Exercise brief | Go through the records and write each one out again exactly.

Collected data:
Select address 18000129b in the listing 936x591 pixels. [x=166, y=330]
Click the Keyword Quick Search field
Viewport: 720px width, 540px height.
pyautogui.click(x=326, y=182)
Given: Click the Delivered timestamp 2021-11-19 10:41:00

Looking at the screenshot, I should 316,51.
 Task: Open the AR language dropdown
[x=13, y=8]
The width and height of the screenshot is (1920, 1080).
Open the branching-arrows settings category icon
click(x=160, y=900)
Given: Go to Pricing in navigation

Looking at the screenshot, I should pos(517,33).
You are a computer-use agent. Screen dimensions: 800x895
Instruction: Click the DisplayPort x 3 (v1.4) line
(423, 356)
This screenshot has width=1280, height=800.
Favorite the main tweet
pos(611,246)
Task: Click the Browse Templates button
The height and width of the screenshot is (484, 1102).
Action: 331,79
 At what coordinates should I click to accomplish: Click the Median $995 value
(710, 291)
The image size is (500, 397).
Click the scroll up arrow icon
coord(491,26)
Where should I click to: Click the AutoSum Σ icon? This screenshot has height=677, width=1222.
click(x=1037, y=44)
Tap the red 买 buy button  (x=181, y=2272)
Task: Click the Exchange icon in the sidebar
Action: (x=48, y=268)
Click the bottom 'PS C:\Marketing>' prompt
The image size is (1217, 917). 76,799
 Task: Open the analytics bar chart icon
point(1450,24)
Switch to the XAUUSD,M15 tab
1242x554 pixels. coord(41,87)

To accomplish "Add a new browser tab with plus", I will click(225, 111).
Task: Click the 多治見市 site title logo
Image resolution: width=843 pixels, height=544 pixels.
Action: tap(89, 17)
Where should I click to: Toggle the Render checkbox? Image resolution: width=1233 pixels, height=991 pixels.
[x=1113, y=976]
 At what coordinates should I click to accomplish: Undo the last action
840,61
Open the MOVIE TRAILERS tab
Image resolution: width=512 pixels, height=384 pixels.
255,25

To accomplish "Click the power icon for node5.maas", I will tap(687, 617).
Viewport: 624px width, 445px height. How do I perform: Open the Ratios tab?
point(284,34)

Reply |
Select address 18000129b in the listing 936x591 pixels. [x=166, y=330]
Click the Keyword Quick Search field
Viewport: 720px width, 540px height.
pyautogui.click(x=326, y=182)
Given: Click the Delivered timestamp 2021-11-19 10:41:00

Looking at the screenshot, I should 316,51.
 Task: Open the AR language dropdown
[x=13, y=8]
The width and height of the screenshot is (1920, 1080).
Open the branching-arrows settings category icon
click(x=160, y=900)
Given: Go to Pricing in navigation

Looking at the screenshot, I should pos(517,33).
You are a computer-use agent. Screen dimensions: 800x895
Instruction: Click the DisplayPort x 3 (v1.4) line
(423, 356)
This screenshot has width=1280, height=800.
Favorite the main tweet
pos(611,246)
Task: Click the Browse Templates button
The height and width of the screenshot is (484, 1102).
Action: 331,79
 At what coordinates should I click to accomplish: Click the Median $995 value
(710, 291)
The image size is (500, 397).
Click the scroll up arrow icon
coord(491,26)
Where should I click to: Click the AutoSum Σ icon? This screenshot has height=677, width=1222.
click(x=1037, y=44)
Tap the red 买 buy button  (x=181, y=2272)
Task: Click the Exchange icon in the sidebar
Action: (x=48, y=268)
Click the bottom 'PS C:\Marketing>' prompt
The image size is (1217, 917). 76,799
 Task: Open the analytics bar chart icon
point(1450,24)
Switch to the XAUUSD,M15 tab
1242x554 pixels. coord(41,87)

To accomplish "Add a new browser tab with plus", I will click(225, 111).
Task: Click the 多治見市 site title logo
Image resolution: width=843 pixels, height=544 pixels.
Action: tap(89, 17)
Where should I click to: Toggle the Render checkbox? Image resolution: width=1233 pixels, height=991 pixels.
[x=1113, y=976]
 At what coordinates should I click to accomplish: Undo the last action
840,61
Open the MOVIE TRAILERS tab
Image resolution: width=512 pixels, height=384 pixels.
255,25

To accomplish "Click the power icon for node5.maas", I will tap(687, 617).
Viewport: 624px width, 445px height. How do I perform: Open the Ratios tab?
point(284,34)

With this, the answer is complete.